• [To do]:
Give again only what runs from the line with "The width and height of the screenshot is (635, 387)." to the final line of the entries below, exactly as written and without pictures.

• [Data supplied]:

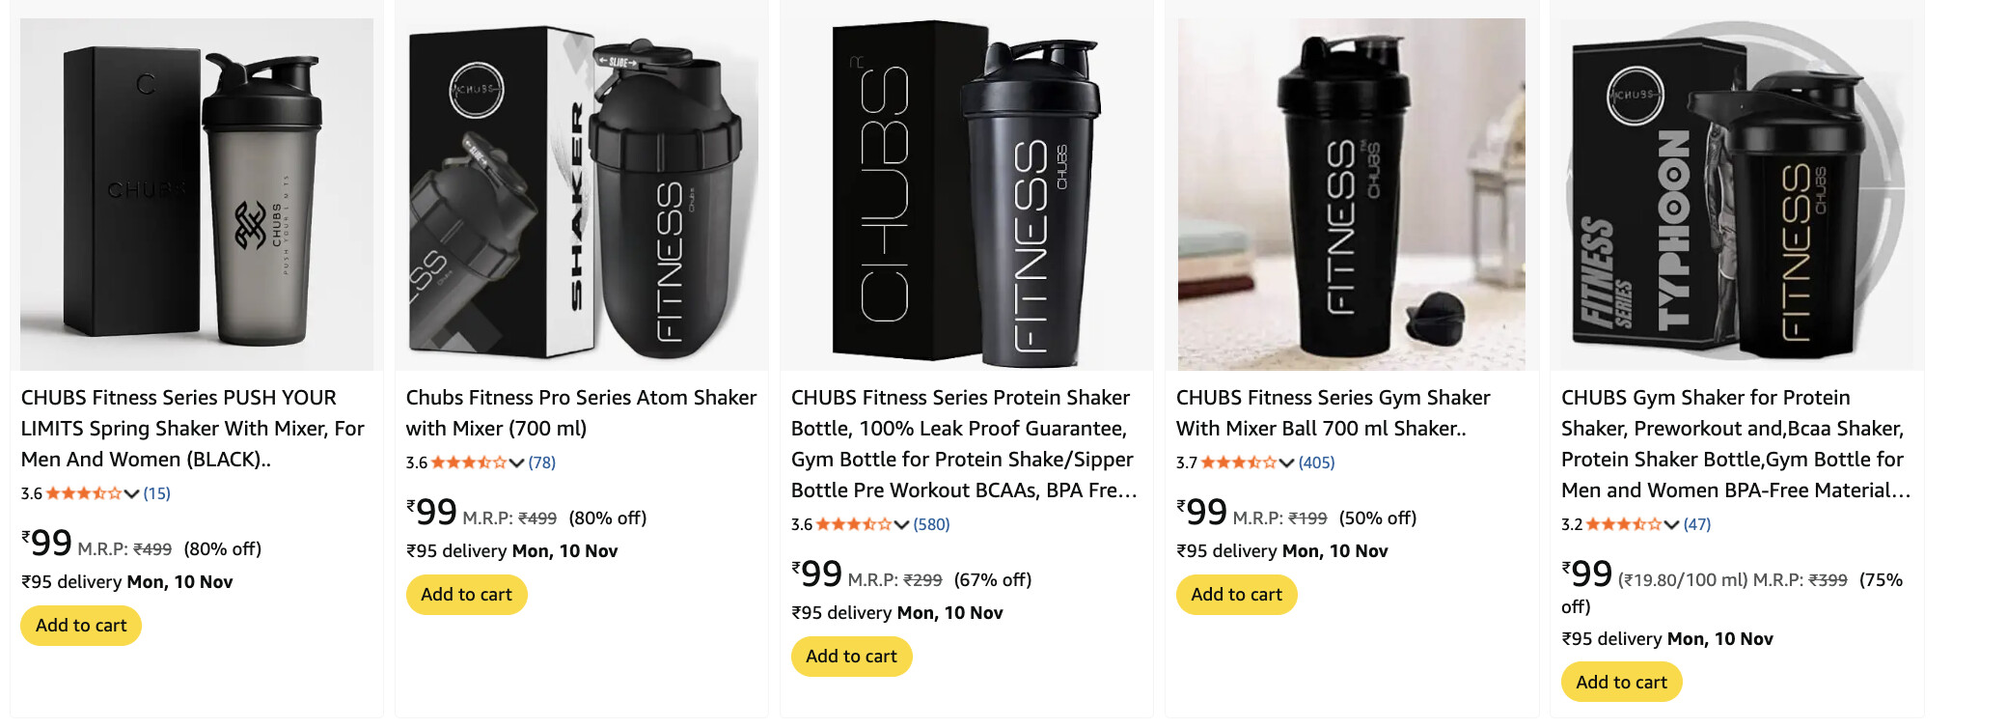Add Gym Shaker With Mixer Ball to cart

pos(1236,595)
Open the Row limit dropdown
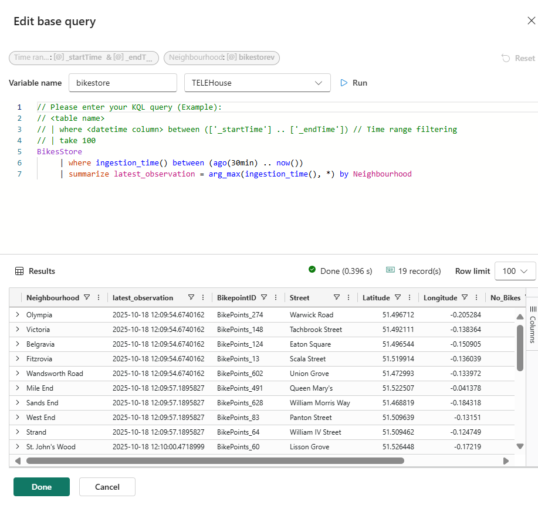The width and height of the screenshot is (538, 505). click(x=515, y=271)
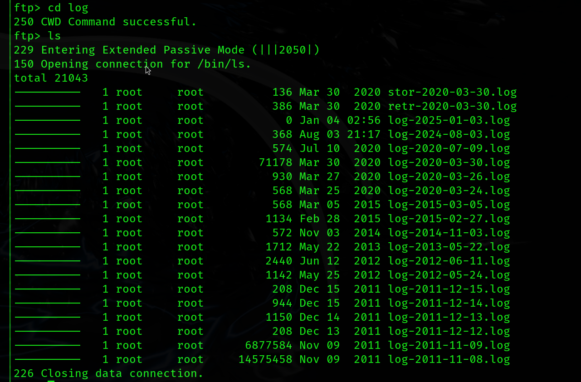
Task: Click the log-2011-11-09.log filename
Action: coord(449,345)
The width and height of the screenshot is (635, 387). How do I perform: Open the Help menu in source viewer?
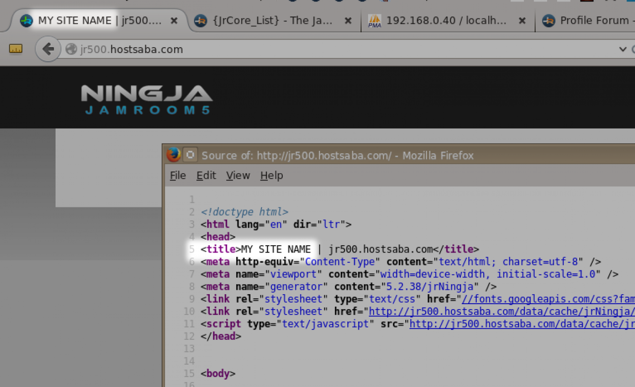pyautogui.click(x=271, y=176)
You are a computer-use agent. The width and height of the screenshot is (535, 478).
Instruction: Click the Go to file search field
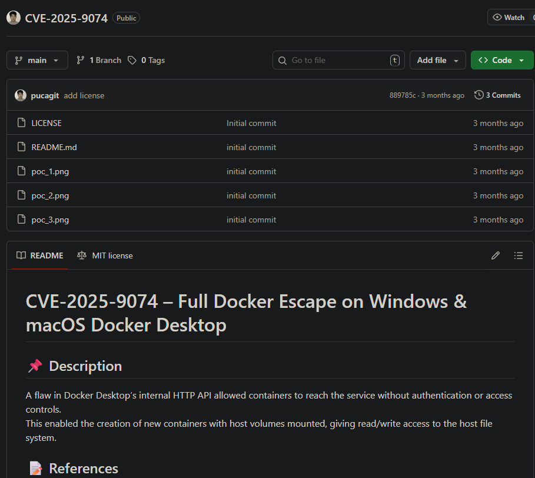coord(338,60)
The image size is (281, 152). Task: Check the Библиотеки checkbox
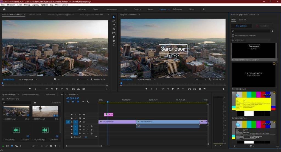[233, 40]
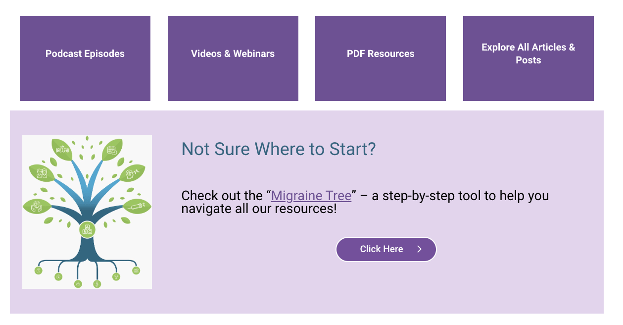
Task: Click the human figure root circle icon
Action: pos(97,284)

• [Answer space]:
The width and height of the screenshot is (635, 387). How do I perform: Open the Help menu in source viewer?
pyautogui.click(x=271, y=176)
You are a computer-use agent. The width and height of the screenshot is (535, 478).
Instruction: Click the Go to file search field
coord(338,60)
The image size is (281, 152). Task: Check the Библиотеки checkbox
[233, 40]
Task: Click the human figure root circle icon
Action: pos(97,284)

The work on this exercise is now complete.